**What this task involves**
From the records below, give the number of lines that include the word "toolbar". Add no other words.

◆ ◆ ◆ ◆

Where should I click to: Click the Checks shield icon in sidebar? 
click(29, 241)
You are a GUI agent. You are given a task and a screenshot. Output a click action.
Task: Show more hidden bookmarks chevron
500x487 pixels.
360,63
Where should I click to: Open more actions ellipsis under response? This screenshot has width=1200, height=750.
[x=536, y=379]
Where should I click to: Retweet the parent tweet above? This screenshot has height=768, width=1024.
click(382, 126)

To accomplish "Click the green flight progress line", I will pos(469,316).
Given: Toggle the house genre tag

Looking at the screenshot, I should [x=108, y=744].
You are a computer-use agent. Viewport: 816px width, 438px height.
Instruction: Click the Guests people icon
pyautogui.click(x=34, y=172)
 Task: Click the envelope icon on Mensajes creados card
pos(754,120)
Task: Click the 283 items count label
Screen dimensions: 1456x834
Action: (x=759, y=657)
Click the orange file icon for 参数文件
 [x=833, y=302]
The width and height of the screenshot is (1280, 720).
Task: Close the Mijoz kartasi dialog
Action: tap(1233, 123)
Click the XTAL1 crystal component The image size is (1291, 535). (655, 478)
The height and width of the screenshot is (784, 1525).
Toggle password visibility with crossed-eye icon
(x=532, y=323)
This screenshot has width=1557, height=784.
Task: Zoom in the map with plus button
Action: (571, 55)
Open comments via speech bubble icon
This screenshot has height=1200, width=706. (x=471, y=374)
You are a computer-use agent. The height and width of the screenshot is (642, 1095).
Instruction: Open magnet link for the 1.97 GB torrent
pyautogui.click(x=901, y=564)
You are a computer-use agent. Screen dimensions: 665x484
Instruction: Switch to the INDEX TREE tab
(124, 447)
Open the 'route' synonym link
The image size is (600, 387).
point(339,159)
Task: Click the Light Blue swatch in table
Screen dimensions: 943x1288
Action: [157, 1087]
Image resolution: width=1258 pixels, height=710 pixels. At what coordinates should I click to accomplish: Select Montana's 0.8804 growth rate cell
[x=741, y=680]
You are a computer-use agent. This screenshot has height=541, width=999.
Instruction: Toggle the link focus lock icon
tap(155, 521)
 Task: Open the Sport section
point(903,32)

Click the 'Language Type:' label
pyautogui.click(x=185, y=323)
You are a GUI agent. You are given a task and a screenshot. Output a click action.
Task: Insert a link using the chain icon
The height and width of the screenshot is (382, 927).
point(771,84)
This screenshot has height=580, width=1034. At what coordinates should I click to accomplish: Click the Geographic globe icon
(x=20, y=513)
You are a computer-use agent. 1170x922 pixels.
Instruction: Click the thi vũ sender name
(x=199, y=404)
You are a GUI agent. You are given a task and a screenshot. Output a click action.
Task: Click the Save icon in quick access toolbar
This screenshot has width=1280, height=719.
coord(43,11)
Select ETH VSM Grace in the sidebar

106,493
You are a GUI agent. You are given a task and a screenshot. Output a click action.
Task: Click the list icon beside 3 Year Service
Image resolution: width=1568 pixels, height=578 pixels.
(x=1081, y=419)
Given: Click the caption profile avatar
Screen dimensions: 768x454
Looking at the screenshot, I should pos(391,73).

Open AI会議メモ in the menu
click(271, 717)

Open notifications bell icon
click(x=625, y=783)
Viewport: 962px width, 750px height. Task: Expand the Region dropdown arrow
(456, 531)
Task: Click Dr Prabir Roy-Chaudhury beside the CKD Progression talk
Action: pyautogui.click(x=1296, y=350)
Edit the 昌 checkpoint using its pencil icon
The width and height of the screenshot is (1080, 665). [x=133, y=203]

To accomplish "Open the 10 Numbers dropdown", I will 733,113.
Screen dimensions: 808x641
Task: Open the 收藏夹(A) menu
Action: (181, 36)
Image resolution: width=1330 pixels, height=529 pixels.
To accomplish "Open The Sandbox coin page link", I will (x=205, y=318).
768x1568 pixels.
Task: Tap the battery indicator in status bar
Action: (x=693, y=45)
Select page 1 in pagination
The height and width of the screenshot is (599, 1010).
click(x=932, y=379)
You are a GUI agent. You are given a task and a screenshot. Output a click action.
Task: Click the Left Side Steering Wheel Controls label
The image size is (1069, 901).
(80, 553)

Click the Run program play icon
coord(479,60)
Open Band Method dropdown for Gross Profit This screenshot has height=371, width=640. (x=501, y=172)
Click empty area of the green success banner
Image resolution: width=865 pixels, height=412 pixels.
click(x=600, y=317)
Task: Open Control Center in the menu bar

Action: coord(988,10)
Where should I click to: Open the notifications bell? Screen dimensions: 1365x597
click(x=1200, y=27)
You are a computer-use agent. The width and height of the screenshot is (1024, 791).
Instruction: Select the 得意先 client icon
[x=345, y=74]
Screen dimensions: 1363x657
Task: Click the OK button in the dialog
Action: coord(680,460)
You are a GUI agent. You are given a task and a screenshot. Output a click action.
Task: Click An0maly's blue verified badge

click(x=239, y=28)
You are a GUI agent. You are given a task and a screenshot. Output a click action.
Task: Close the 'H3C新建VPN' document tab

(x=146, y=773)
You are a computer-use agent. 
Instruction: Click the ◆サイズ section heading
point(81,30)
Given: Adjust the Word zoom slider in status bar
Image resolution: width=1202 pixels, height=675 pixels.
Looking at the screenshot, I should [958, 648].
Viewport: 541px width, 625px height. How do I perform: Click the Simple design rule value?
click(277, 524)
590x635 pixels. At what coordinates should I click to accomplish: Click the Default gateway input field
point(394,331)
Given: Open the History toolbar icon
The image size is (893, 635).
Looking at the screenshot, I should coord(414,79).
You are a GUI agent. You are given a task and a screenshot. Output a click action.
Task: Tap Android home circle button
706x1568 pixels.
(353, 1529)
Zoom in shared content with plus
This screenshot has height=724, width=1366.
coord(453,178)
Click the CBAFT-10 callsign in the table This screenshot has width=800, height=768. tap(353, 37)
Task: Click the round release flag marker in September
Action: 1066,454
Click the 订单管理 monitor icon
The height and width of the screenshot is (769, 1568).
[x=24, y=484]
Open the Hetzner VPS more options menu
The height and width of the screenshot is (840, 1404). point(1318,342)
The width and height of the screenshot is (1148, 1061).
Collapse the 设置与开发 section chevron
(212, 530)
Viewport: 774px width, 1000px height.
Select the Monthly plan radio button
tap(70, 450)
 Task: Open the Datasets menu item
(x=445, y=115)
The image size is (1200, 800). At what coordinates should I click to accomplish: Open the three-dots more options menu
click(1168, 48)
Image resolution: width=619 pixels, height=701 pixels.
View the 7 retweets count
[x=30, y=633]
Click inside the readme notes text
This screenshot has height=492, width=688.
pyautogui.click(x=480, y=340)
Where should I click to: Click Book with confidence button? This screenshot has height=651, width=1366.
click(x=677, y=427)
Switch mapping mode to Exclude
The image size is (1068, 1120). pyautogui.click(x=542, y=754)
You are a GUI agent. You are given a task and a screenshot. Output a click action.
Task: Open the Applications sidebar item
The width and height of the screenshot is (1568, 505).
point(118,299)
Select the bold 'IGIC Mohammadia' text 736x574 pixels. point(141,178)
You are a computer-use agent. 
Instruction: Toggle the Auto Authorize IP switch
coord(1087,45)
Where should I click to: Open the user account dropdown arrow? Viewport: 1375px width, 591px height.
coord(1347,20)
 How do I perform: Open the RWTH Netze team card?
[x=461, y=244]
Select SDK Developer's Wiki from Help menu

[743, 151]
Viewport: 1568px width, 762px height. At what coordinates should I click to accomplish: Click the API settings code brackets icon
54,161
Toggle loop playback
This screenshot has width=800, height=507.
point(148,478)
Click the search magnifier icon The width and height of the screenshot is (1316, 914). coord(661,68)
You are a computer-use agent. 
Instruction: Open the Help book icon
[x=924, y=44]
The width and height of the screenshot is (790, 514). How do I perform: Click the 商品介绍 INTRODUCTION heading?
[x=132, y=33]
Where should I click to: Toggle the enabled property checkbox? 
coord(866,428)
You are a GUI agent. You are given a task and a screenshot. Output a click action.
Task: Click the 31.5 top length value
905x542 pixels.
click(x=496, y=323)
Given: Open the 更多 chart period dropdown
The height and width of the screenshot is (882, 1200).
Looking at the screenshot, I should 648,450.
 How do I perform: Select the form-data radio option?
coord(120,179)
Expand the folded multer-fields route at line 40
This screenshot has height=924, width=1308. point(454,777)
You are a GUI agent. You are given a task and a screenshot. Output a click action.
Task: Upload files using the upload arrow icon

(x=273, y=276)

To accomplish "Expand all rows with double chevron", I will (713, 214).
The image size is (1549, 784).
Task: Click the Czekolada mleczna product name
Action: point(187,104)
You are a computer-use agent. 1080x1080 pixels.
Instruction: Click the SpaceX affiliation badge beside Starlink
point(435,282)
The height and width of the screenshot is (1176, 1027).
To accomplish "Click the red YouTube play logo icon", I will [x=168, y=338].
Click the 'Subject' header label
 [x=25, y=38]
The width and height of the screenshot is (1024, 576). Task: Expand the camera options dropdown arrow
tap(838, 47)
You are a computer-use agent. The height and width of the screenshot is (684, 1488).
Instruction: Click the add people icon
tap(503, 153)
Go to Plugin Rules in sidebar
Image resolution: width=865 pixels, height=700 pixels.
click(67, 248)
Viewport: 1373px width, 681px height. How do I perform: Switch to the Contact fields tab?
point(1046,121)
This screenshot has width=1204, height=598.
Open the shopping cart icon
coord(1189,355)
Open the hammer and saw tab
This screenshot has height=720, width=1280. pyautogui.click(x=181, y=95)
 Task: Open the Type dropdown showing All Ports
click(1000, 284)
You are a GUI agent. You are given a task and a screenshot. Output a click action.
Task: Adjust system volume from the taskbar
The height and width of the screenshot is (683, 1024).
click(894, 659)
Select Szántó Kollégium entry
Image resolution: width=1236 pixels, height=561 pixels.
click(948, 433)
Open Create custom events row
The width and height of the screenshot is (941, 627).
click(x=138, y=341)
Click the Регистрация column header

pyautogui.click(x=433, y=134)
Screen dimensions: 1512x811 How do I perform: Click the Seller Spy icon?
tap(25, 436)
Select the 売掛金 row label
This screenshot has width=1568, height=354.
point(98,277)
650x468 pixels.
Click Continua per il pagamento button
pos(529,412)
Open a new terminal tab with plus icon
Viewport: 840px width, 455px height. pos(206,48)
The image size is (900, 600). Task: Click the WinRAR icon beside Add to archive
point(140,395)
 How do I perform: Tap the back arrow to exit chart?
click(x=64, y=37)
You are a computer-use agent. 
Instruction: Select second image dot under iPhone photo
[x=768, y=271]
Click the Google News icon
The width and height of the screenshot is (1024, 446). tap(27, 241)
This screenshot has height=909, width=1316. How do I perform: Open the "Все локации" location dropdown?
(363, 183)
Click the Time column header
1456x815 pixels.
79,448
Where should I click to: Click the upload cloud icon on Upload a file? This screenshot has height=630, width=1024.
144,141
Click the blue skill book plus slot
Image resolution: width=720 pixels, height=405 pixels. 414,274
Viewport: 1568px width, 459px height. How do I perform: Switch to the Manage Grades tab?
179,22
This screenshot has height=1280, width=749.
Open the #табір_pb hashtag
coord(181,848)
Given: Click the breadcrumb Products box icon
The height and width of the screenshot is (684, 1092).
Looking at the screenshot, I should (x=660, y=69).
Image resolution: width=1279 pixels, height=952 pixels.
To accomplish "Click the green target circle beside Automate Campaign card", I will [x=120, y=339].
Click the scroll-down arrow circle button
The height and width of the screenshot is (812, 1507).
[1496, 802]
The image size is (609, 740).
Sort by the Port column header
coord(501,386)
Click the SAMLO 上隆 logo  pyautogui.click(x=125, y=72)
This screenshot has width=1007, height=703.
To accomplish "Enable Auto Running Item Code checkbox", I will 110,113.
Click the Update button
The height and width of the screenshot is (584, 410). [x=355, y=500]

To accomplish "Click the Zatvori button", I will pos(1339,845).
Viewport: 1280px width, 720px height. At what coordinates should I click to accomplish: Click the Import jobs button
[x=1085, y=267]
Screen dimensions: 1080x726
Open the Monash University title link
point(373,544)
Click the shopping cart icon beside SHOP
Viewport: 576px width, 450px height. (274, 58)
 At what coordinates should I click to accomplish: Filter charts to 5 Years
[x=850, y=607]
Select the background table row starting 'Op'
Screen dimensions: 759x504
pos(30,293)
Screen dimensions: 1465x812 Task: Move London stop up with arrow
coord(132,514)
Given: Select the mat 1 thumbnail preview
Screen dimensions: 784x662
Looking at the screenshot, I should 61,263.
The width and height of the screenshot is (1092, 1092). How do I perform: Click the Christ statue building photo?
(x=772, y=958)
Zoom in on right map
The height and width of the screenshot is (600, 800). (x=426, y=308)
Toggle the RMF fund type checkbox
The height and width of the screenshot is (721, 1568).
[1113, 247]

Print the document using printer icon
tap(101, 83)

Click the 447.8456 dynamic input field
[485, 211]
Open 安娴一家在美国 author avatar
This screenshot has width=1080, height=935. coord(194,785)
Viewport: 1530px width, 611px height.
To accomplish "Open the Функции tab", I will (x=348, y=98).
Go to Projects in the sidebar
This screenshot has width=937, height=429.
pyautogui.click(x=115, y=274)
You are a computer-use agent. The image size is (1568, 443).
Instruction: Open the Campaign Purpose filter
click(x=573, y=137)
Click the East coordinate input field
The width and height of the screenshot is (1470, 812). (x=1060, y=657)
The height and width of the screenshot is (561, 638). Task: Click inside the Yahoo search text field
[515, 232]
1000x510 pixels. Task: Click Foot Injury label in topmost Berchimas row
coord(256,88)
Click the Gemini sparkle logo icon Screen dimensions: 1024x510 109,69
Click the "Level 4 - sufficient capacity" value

◆ ◆ ◆ ◆

**Output of the exercise**
2